Bim Bum Ipi

C’era una volta IPI, l’immobiliare che fu di Zunino e di Coppola (i furbetti di Torino).
C’erano una volta banche come Banca Intermobiliare (BIM) e Banco Popolare assai felici e contente nel prestare centinaia di milioni di euro ai furbetti per andare a fare shopping di immobili e pacchetti azionari.

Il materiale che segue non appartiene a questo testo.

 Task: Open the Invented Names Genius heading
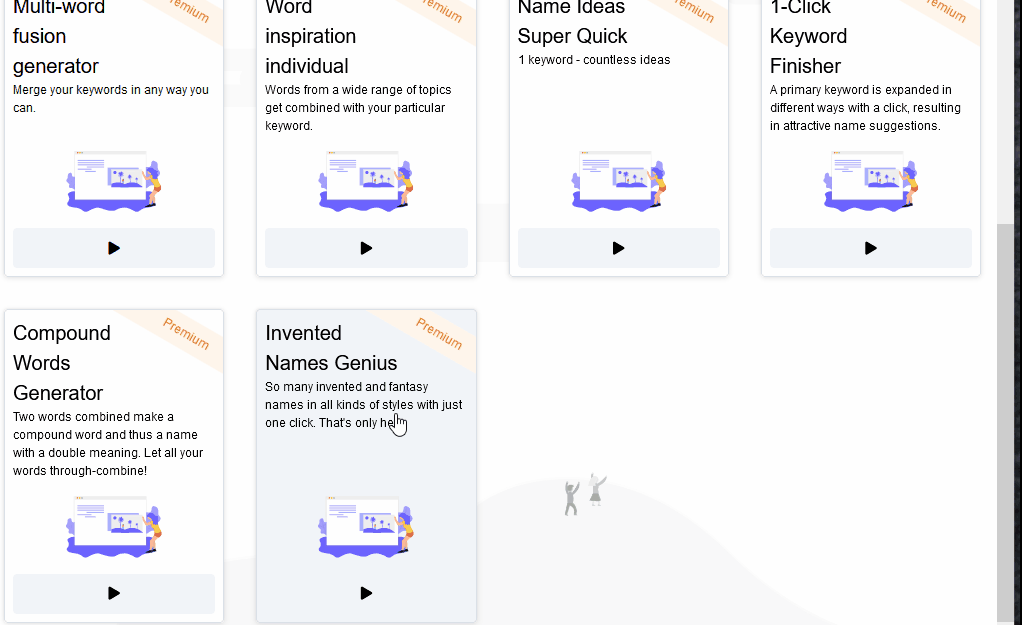(330, 348)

Poi la bolla si sgonfiò, arrivò la crisi sui mercati finanziari e, siccome le cattive notizie sono sempre ben accompagnate, arrivarono anche i magistrati a dare qualche grana ai furbetti di Torino. Banca Intermobiliare, che aveva finanziato pesantemente Zunino e Coppola, escute il suo pegno sul 50% delle azioni di IPI dal Sig. Coppola e le quotazioni di IPI crollano nel giro di un anno da 5 a 1 euro. E cosa ci farà mai adesso Banca Intermobiliare con il 50% di una società immobiliare messa piuttosto maluccio e con un libro soci in cui figurano ancora con il 30% del capitale i nomi di Coppola e Zunino, soggetti senza nulla da perdere e con molti conti in sospeso con il loro creditore pignoratizzo?

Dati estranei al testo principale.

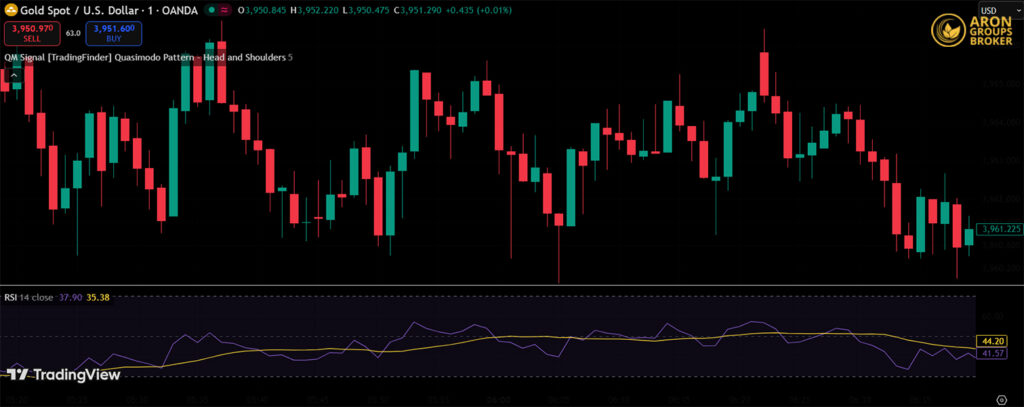Select the RSI 14 close indicator label
Viewport: 1024px width, 407px height.
tap(30, 297)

Nessun problema. C’è la famiglia Segre (azionista di maggioranza relativa in BIM) che è pronta a prendere il testimone offrendo 2 euro per azione per il pacchetto di IPI in mano a Banca Intermobiliare e a lanciare allo stesso prezzo un’opa totalitaria sul resto delle azioni (facendo così contenti anche Coppola, Zunino e chiunque abbia comprato titoli in borsa negli ultimi tre mesi). Esborso complessivo previsto: € 135 milioni. Ovviamente i Segre questa cifra non ce l’hanno, ma tanto a finanziare il tutto c’è il Banco Popolare che erogaun mutuo da € 100 milioni (lo stesso Banco Popolare che ha richiesto 2 miliardi di Tremonti Bond al Ministero delle Finanze).

Ci rivediamo tra due anni quando il Banco Popolare escuterà il pegno sulle azioni IPI dai Segre e il testimone dovrà passare ad altri furbetti? Intanto Coppola e Zunino ringraziano.